Government has contracted a 60 million dollar World Bank facility to assist households throughout Ghana to build their own latrines, as a measure to reduce open defecation in communities.
The loan, which is under the Community Led Total Sanitation (CLTS) programme, would encourage individual households to build their own latrines while the bank later pays back the cost, Mr. Edwin Nii Lantey Vanderpuye, Deputy Minister of Local Government and Rural Development announced at Funsi in the Wa East District.
Mr. Vanderpuye announced this at Funsi.

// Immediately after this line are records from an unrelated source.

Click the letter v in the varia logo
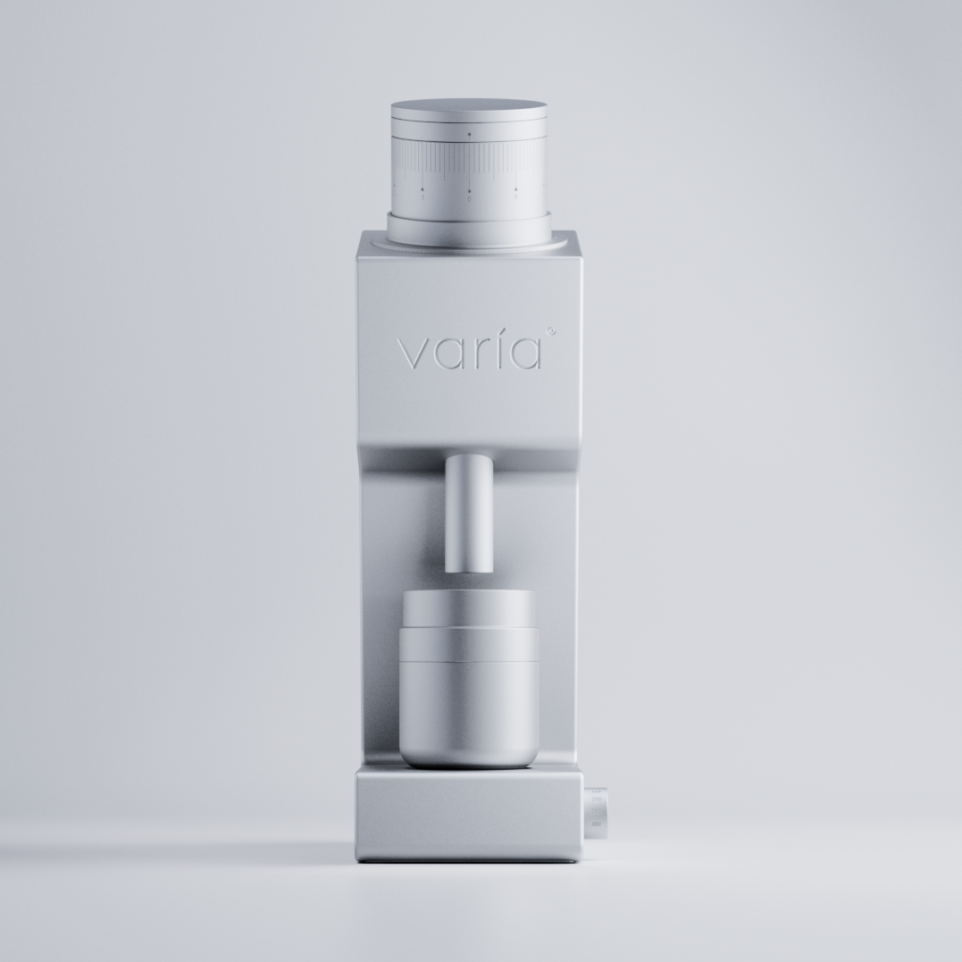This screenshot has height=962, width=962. (x=413, y=355)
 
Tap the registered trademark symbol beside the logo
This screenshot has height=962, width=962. (x=550, y=331)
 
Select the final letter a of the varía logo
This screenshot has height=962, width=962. (x=525, y=355)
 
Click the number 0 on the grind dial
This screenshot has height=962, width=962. (x=469, y=198)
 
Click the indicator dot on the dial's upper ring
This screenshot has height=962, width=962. (x=469, y=135)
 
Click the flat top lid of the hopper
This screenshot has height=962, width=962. (x=469, y=105)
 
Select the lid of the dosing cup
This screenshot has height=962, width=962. (x=469, y=612)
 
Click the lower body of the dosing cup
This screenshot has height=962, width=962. (x=469, y=715)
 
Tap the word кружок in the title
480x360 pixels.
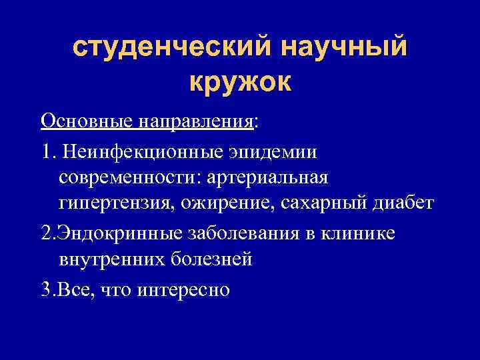240,83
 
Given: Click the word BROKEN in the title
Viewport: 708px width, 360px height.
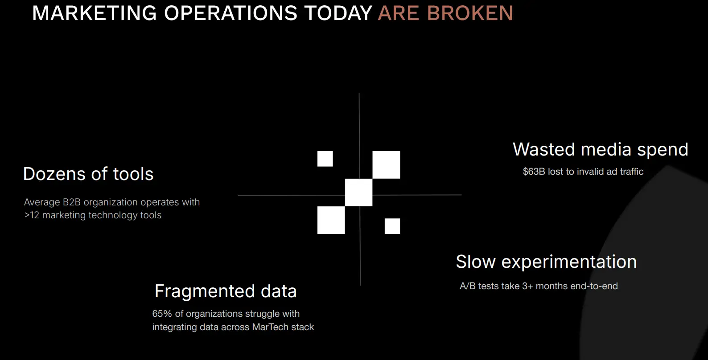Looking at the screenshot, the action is (470, 13).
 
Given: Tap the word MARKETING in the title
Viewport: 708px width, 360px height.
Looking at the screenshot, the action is (95, 13).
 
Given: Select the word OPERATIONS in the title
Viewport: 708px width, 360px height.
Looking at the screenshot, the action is (231, 13).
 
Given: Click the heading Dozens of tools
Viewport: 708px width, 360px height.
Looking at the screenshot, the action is (88, 174).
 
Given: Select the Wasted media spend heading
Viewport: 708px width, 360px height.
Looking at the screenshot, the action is (601, 149).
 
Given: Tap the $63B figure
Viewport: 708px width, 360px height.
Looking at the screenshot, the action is (534, 172).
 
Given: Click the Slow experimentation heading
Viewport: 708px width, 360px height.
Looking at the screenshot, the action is (546, 262).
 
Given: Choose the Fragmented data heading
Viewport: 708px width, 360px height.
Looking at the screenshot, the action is (226, 291).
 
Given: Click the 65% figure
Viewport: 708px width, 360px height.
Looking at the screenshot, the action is (162, 314).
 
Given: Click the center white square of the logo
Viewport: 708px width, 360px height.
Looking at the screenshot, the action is (359, 192).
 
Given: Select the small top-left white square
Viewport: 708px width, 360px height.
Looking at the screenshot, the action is (325, 159).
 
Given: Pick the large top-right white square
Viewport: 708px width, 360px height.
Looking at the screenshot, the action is (386, 165).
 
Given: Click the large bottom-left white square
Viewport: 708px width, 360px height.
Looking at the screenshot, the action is (331, 220).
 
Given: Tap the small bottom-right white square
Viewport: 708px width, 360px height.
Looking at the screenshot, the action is (392, 226).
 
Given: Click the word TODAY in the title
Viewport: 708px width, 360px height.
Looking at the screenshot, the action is (338, 13).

He is touring communities and meeting with traditional rulers and other stakeholders as part of preparation for the eighth edition of the National Sanitation Day exercise in the Upper region which comes on July 4.

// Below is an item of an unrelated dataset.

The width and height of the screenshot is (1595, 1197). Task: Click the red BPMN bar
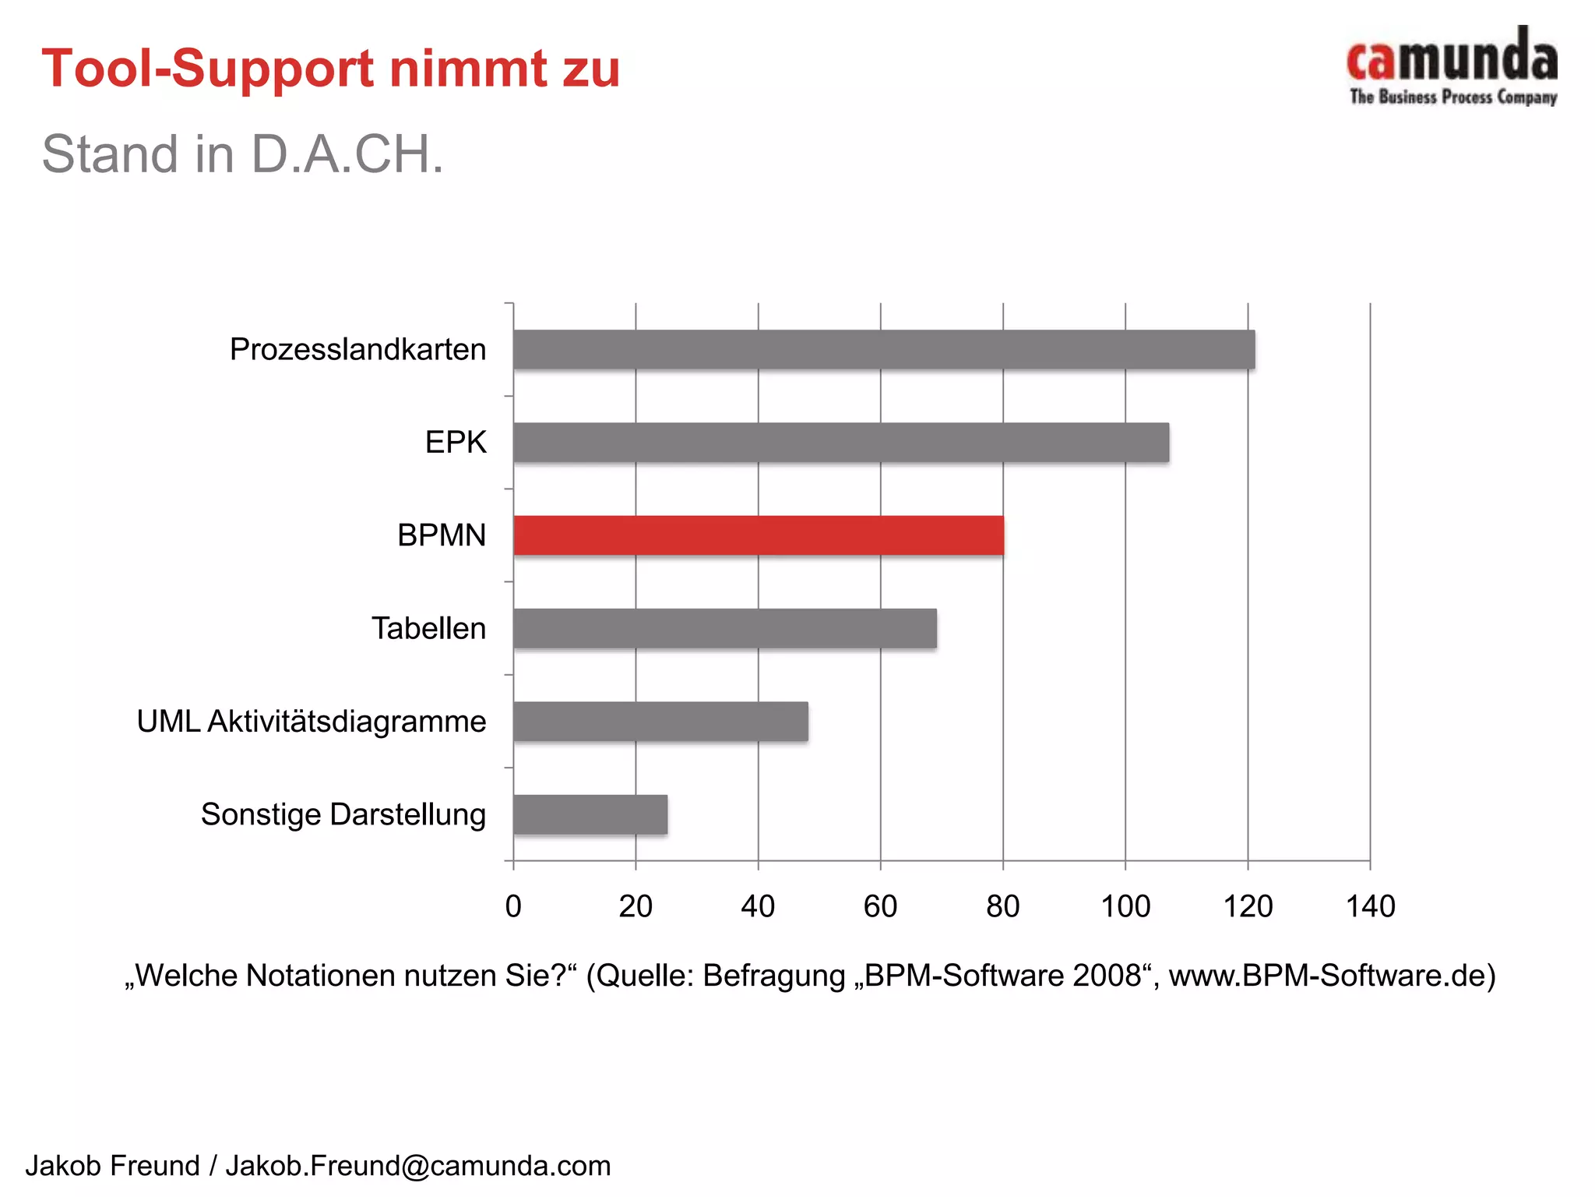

He said the Local Government Ministry was preparing a bill, which parliament would pass into law to make open defecation an offence and punishable.
He said the disbursement of the loan would be done through the metropolitan, municipal and district assemblies with emphasis on the three regions in the north, Brong-Ahafo and Volta Regions, where open defecation was a challenge.
According to Mr. Vanderpuye, households were required to obtain permits from the district assemblies’ environmental units and the Environmental Protection Agency to benefit from the facility.
The Deputy Minister announced Fidelity Bank would also sponsor the construction of a 20,000 household latrines throughout Ghana while one million waste bins would be distributed to institutions and individuals to manage waste.
Mr. Caesar Kale, a Presidential Staffer and some official from the Local Government Ministry are accompanying the Deputy Minister on his tour.